== EXERCISE INPUTS ==

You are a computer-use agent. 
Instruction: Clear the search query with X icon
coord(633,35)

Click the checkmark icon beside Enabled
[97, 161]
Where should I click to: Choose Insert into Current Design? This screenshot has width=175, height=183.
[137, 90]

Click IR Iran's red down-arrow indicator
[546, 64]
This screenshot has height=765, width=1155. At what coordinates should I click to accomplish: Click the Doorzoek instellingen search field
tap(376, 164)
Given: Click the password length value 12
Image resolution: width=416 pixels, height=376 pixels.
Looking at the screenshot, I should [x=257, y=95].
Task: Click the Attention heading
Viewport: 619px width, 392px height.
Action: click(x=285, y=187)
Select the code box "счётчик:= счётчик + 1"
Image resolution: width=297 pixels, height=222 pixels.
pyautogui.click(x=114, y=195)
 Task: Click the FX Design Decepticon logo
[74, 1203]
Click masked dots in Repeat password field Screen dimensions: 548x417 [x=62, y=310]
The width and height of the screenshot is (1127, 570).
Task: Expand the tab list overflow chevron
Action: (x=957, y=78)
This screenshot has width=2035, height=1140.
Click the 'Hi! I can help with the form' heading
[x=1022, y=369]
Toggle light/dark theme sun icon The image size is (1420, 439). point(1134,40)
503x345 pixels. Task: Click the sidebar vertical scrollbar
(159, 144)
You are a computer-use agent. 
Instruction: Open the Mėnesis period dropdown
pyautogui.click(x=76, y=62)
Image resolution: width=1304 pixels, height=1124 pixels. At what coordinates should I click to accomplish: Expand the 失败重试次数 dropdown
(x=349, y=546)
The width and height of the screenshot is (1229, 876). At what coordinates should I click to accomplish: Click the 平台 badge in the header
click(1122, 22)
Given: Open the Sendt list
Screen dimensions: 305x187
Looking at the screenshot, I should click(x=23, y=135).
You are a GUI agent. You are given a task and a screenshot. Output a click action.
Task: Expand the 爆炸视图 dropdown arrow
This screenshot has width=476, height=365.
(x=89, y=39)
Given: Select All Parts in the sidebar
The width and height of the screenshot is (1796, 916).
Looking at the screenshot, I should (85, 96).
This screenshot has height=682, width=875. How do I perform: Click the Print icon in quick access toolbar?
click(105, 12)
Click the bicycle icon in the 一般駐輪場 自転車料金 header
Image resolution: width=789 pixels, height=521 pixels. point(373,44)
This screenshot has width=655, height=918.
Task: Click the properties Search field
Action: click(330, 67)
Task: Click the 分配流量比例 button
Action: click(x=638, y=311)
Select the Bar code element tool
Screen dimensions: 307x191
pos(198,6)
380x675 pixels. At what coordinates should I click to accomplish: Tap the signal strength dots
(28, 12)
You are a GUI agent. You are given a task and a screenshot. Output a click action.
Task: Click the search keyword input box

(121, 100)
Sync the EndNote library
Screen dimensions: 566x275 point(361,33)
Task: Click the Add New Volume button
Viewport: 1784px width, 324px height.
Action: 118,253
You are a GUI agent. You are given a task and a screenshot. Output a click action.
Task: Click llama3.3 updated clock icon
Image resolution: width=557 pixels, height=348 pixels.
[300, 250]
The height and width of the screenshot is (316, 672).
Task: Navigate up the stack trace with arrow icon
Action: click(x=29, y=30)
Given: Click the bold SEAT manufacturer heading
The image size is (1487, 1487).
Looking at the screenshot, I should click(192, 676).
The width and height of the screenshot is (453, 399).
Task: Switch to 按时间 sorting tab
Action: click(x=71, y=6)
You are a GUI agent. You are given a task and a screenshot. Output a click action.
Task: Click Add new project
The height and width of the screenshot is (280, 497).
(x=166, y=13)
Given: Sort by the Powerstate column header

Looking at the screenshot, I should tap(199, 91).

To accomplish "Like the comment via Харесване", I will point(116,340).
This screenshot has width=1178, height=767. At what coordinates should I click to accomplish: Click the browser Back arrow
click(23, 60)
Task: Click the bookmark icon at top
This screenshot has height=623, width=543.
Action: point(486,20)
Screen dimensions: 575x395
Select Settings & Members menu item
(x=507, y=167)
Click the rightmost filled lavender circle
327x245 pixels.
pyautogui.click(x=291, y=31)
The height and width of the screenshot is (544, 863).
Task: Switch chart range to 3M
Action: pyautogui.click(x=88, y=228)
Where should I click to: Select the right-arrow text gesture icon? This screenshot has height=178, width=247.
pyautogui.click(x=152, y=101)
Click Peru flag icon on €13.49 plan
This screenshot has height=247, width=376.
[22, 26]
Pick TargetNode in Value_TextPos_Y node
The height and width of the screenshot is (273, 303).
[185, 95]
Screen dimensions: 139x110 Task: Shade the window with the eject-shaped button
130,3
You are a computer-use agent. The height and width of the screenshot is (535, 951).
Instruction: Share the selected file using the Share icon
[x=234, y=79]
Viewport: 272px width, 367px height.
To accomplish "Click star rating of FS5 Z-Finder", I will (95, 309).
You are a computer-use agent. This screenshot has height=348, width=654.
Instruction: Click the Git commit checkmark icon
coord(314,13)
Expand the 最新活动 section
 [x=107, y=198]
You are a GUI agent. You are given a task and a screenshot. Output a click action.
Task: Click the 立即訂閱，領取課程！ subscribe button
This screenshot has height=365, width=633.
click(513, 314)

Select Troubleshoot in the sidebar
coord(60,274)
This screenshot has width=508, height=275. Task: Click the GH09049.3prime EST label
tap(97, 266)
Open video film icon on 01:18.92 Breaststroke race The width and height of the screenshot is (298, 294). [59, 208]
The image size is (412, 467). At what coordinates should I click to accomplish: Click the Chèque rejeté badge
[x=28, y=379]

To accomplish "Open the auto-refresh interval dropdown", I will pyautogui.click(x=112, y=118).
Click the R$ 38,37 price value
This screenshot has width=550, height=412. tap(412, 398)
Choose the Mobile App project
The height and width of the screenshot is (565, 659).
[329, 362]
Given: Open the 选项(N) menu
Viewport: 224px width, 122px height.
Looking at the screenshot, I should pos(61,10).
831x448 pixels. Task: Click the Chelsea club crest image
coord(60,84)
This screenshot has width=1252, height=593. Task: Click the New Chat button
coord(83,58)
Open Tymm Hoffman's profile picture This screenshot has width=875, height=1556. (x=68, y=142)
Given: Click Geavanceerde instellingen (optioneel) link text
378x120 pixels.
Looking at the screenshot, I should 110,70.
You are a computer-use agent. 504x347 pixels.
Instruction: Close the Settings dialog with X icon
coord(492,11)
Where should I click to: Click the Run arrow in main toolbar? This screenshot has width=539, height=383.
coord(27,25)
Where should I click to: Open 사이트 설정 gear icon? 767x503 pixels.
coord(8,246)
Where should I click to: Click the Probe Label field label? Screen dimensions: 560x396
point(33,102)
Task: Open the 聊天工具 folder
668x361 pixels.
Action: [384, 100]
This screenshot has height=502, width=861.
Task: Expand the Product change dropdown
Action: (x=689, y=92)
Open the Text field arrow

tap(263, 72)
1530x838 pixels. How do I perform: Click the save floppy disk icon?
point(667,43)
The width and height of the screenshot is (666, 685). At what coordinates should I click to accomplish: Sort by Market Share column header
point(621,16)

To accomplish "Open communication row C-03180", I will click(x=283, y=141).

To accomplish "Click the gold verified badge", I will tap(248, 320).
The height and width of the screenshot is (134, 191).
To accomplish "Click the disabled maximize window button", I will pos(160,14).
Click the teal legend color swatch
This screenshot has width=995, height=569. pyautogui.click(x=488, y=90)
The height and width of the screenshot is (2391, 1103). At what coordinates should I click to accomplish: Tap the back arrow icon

== EXERCISE PROMPT ==
Copy out all of the lines above word for word, with no changes.

== REPLY ==
You are a computer-use agent. 
Instruction: Clear the search query with X icon
coord(633,35)

Click the checkmark icon beside Enabled
[97, 161]
Where should I click to: Choose Insert into Current Design? This screenshot has width=175, height=183.
[137, 90]

Click IR Iran's red down-arrow indicator
[546, 64]
This screenshot has height=765, width=1155. At what coordinates should I click to accomplish: Click the Doorzoek instellingen search field
tap(376, 164)
Given: Click the password length value 12
Image resolution: width=416 pixels, height=376 pixels.
Looking at the screenshot, I should [x=257, y=95].
Task: Click the Attention heading
Viewport: 619px width, 392px height.
Action: click(x=285, y=187)
Select the code box "счётчик:= счётчик + 1"
Image resolution: width=297 pixels, height=222 pixels.
pyautogui.click(x=114, y=195)
 Task: Click the FX Design Decepticon logo
[74, 1203]
Click masked dots in Repeat password field Screen dimensions: 548x417 [x=62, y=310]
The width and height of the screenshot is (1127, 570).
Task: Expand the tab list overflow chevron
Action: (x=957, y=78)
This screenshot has width=2035, height=1140.
Click the 'Hi! I can help with the form' heading
[x=1022, y=369]
Toggle light/dark theme sun icon The image size is (1420, 439). point(1134,40)
503x345 pixels. Task: Click the sidebar vertical scrollbar
(159, 144)
You are a computer-use agent. 
Instruction: Open the Mėnesis period dropdown
pyautogui.click(x=76, y=62)
Image resolution: width=1304 pixels, height=1124 pixels. At what coordinates should I click to accomplish: Expand the 失败重试次数 dropdown
(x=349, y=546)
The width and height of the screenshot is (1229, 876). At what coordinates should I click to accomplish: Click the 平台 badge in the header
click(1122, 22)
Given: Open the Sendt list
Screen dimensions: 305x187
Looking at the screenshot, I should click(x=23, y=135).
You are a GUI agent. You are given a task and a screenshot. Output a click action.
Task: Expand the 爆炸视图 dropdown arrow
This screenshot has width=476, height=365.
(x=89, y=39)
Given: Select All Parts in the sidebar
The width and height of the screenshot is (1796, 916).
Looking at the screenshot, I should (85, 96).
This screenshot has height=682, width=875. How do I perform: Click the Print icon in quick access toolbar?
click(105, 12)
Click the bicycle icon in the 一般駐輪場 自転車料金 header
Image resolution: width=789 pixels, height=521 pixels. point(373,44)
This screenshot has width=655, height=918.
Task: Click the properties Search field
Action: click(330, 67)
Task: Click the 分配流量比例 button
Action: click(x=638, y=311)
Select the Bar code element tool
Screen dimensions: 307x191
pos(198,6)
380x675 pixels. At what coordinates should I click to accomplish: Tap the signal strength dots
(28, 12)
You are a GUI agent. You are given a task and a screenshot. Output a click action.
Task: Click the search keyword input box

(121, 100)
Sync the EndNote library
Screen dimensions: 566x275 point(361,33)
Task: Click the Add New Volume button
Viewport: 1784px width, 324px height.
Action: 118,253
You are a GUI agent. You are given a task and a screenshot. Output a click action.
Task: Click llama3.3 updated clock icon
Image resolution: width=557 pixels, height=348 pixels.
[300, 250]
The height and width of the screenshot is (316, 672).
Task: Navigate up the stack trace with arrow icon
Action: click(x=29, y=30)
Given: Click the bold SEAT manufacturer heading
The image size is (1487, 1487).
Looking at the screenshot, I should click(192, 676).
The width and height of the screenshot is (453, 399).
Task: Switch to 按时间 sorting tab
Action: click(x=71, y=6)
You are a GUI agent. You are given a task and a screenshot. Output a click action.
Task: Click Add new project
The height and width of the screenshot is (280, 497).
(x=166, y=13)
Given: Sort by the Powerstate column header

Looking at the screenshot, I should tap(199, 91).

To accomplish "Like the comment via Харесване", I will point(116,340).
This screenshot has width=1178, height=767. At what coordinates should I click to accomplish: Click the browser Back arrow
click(23, 60)
Task: Click the bookmark icon at top
This screenshot has height=623, width=543.
Action: point(486,20)
Screen dimensions: 575x395
Select Settings & Members menu item
(x=507, y=167)
Click the rightmost filled lavender circle
327x245 pixels.
pyautogui.click(x=291, y=31)
The height and width of the screenshot is (544, 863).
Task: Switch chart range to 3M
Action: pyautogui.click(x=88, y=228)
Where should I click to: Select the right-arrow text gesture icon? This screenshot has height=178, width=247.
pyautogui.click(x=152, y=101)
Click Peru flag icon on €13.49 plan
This screenshot has height=247, width=376.
[22, 26]
Pick TargetNode in Value_TextPos_Y node
The height and width of the screenshot is (273, 303).
[185, 95]
Screen dimensions: 139x110 Task: Shade the window with the eject-shaped button
130,3
You are a computer-use agent. The height and width of the screenshot is (535, 951).
Instruction: Share the selected file using the Share icon
[x=234, y=79]
Viewport: 272px width, 367px height.
To accomplish "Click star rating of FS5 Z-Finder", I will (95, 309).
You are a computer-use agent. This screenshot has height=348, width=654.
Instruction: Click the Git commit checkmark icon
coord(314,13)
Expand the 最新活动 section
 [x=107, y=198]
You are a GUI agent. You are given a task and a screenshot. Output a click action.
Task: Click the 立即訂閱，領取課程！ subscribe button
This screenshot has height=365, width=633.
click(513, 314)

Select Troubleshoot in the sidebar
coord(60,274)
This screenshot has width=508, height=275. Task: Click the GH09049.3prime EST label
tap(97, 266)
Open video film icon on 01:18.92 Breaststroke race The width and height of the screenshot is (298, 294). [59, 208]
The image size is (412, 467). At what coordinates should I click to accomplish: Click the Chèque rejeté badge
[x=28, y=379]

To accomplish "Open the auto-refresh interval dropdown", I will pyautogui.click(x=112, y=118).
Click the R$ 38,37 price value
This screenshot has width=550, height=412. tap(412, 398)
Choose the Mobile App project
The height and width of the screenshot is (565, 659).
[329, 362]
Given: Open the 选项(N) menu
Viewport: 224px width, 122px height.
Looking at the screenshot, I should pos(61,10).
831x448 pixels. Task: Click the Chelsea club crest image
coord(60,84)
This screenshot has width=1252, height=593. Task: Click the New Chat button
coord(83,58)
Open Tymm Hoffman's profile picture This screenshot has width=875, height=1556. (x=68, y=142)
Given: Click Geavanceerde instellingen (optioneel) link text
378x120 pixels.
Looking at the screenshot, I should 110,70.
You are a computer-use agent. 504x347 pixels.
Instruction: Close the Settings dialog with X icon
coord(492,11)
Where should I click to: Click the Run arrow in main toolbar? This screenshot has width=539, height=383.
coord(27,25)
Where should I click to: Open 사이트 설정 gear icon? 767x503 pixels.
coord(8,246)
Where should I click to: Click the Probe Label field label? Screen dimensions: 560x396
point(33,102)
Task: Open the 聊天工具 folder
668x361 pixels.
Action: [384, 100]
This screenshot has height=502, width=861.
Task: Expand the Product change dropdown
Action: (x=689, y=92)
Open the Text field arrow

tap(263, 72)
1530x838 pixels. How do I perform: Click the save floppy disk icon?
point(667,43)
The width and height of the screenshot is (666, 685). At what coordinates should I click to accomplish: Sort by Market Share column header
point(621,16)

To accomplish "Open communication row C-03180", I will click(x=283, y=141).

To accomplish "Click the gold verified badge", I will tap(248, 320).
The height and width of the screenshot is (134, 191).
To accomplish "Click the disabled maximize window button", I will pos(160,14).
Click the teal legend color swatch
This screenshot has width=995, height=569. pyautogui.click(x=488, y=90)
The height and width of the screenshot is (2391, 1103). At what coordinates should I click to accomplish: Tap the back arrow icon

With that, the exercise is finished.